Similar to journaling, writing letters can help—even if you never send them. You might even find it cathartic to write letters to loved ones who have passed. Personally, I find it helpful to speak to my loved ones who have passed. It reminds me that we are all still connected, and that is incredibly comforting to me. Every night before bed, my kids say a prayer to their grandparents and tell them all about their day. It really helps to remind me that those still here are responsible for carrying on legacies.
Turn off social media.
Research actually shows a link between social media consumption and depression.  To help lessen feelings of loneliness or holiday blues, you may want to consider avoiding social media platforms.
If you feel lonely, seeing images of others having a good time together may reinforce your loneliness and actually make you feel more isolated.
It’s also important to remember that while it may seem like everyone else is having a great time, you’re not alone. Most people share only their best images on social media, right? Plus, regardless of what’s posted online, many people struggle this time of year with holiday stress, loneliness, and grief over missing loved ones. So, remember, you’re not alone. Which brings me back to the importance of not isolating yourself—make it a point to get out “IRL” (in real life) and spend time with others.
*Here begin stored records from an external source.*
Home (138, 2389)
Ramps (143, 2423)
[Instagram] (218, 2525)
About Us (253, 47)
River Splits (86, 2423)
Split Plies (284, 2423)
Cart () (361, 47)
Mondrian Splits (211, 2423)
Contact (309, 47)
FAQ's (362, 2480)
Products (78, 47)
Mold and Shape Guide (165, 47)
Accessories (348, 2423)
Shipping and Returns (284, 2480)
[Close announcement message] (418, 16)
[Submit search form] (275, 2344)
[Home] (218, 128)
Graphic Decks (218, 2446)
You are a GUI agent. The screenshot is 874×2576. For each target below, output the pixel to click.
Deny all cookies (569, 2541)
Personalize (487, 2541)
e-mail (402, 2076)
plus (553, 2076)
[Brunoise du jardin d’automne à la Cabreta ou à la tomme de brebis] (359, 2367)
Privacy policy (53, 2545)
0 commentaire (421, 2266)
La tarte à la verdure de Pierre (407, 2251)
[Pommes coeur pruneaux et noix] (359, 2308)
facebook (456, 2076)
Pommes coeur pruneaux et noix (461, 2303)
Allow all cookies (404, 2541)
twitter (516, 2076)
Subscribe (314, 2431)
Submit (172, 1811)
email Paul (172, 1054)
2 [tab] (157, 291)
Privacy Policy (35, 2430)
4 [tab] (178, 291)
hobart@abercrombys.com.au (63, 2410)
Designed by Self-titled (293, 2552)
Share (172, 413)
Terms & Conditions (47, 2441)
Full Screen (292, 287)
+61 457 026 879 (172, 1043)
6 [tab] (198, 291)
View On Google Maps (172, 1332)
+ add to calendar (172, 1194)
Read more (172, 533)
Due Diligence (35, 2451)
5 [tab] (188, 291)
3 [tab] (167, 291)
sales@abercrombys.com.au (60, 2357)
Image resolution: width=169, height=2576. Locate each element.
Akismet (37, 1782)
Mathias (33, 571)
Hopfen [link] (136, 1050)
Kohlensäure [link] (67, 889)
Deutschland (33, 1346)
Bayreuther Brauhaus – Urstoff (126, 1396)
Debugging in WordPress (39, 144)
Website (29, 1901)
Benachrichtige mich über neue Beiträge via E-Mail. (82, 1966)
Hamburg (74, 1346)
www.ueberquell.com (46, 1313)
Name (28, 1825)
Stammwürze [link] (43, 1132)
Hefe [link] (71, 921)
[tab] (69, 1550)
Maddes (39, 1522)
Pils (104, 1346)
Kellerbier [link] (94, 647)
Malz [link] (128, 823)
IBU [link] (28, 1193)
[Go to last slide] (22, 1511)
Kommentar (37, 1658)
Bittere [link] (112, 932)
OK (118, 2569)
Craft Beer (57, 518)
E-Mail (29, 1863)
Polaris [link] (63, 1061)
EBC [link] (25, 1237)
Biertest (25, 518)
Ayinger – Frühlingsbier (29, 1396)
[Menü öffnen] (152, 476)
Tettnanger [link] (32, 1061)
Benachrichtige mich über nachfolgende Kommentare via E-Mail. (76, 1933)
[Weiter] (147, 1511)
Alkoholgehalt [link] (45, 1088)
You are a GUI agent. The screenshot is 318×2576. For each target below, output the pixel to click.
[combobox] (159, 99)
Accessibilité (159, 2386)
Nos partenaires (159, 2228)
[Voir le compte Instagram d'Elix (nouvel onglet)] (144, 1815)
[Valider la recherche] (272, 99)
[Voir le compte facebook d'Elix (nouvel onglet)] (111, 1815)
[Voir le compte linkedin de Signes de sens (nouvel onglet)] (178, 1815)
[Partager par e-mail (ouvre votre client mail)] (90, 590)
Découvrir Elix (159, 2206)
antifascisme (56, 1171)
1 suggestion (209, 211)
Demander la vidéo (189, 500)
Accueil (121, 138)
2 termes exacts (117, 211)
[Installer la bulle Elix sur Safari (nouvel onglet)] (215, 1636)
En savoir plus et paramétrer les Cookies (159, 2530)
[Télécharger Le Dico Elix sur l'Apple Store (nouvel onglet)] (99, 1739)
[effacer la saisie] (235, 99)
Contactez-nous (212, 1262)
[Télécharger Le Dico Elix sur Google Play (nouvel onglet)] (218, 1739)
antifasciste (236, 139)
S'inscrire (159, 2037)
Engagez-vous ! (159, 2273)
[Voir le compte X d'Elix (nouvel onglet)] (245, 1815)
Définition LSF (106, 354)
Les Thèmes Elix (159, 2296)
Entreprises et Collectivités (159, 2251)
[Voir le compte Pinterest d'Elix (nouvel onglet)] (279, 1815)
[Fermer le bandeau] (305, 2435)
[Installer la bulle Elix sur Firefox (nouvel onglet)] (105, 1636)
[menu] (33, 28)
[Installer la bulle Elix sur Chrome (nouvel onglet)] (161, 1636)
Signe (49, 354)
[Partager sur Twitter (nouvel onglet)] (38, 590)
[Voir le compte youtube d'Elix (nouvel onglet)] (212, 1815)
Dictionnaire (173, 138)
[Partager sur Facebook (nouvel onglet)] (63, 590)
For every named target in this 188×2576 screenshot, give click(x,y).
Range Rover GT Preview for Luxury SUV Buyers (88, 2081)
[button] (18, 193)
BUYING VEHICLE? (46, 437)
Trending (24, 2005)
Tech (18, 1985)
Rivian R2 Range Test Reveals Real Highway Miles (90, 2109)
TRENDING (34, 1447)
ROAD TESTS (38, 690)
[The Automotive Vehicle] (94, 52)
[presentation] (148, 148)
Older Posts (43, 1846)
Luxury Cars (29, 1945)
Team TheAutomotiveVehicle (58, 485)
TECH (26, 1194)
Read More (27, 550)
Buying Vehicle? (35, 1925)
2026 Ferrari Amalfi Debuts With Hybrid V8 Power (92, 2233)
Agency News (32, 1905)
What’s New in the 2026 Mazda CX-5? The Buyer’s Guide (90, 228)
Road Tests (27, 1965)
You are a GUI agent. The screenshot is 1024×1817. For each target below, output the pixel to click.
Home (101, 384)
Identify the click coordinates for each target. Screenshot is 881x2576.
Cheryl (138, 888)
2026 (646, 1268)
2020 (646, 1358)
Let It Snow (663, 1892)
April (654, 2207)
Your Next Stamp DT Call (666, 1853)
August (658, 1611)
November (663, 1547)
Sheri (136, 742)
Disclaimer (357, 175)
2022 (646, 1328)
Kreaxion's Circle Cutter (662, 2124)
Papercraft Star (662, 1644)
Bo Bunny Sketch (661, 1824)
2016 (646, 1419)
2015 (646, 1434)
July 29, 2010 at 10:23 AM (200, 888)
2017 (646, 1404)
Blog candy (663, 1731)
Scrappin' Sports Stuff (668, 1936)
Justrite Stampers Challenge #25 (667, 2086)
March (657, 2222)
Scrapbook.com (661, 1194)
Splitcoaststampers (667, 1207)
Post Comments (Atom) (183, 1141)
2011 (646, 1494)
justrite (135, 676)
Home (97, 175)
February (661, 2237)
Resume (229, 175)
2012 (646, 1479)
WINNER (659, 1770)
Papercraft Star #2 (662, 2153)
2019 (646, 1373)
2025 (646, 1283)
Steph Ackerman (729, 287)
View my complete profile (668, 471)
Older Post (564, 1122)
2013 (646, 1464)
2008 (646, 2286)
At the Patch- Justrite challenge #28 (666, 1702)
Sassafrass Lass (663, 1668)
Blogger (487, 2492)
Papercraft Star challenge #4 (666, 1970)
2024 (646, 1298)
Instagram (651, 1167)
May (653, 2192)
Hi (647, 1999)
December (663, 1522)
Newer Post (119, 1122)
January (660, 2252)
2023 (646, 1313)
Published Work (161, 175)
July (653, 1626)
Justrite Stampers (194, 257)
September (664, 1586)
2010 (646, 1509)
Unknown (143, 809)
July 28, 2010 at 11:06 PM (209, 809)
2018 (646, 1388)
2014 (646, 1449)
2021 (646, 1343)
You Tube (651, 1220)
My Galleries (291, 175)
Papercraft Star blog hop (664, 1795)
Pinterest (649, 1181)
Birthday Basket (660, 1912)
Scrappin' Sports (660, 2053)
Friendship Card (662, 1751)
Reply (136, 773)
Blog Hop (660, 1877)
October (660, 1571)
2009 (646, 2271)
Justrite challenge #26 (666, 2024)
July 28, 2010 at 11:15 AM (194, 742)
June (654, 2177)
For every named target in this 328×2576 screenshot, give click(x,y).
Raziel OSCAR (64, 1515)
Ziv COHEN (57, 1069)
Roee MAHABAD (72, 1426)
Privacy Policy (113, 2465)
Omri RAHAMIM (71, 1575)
While spending time with others and doing things you enjoy are important steps to relieving feelings of sadness and loneliness during the holiday season (or anytime), if you are struggling with major depression or other mental health challenges, please seek out professional help.
If you’ve tried some of the steps listed above and they’re not helping, you also may need more help. Seek out a counselor or therapist or perhaps consider a support group.
If you are having suicidal thoughts—or if you are concerned that a loved one may be at risk of suicide— you can call the National Suicide Prevention Lifeline: 1-800-273-8255. Free, confidential support is available 24/7.
- Dealing with depression and the holidays can be tough.
- Self-care is key to managing holiday blues. Do things that bring you joy. Find ways to be with others. Consider volunteering.
- If you are struggling with clinical depression or other mental health concerns that could put you at risk of danger to yourself or others, please get professional help as soon as possible.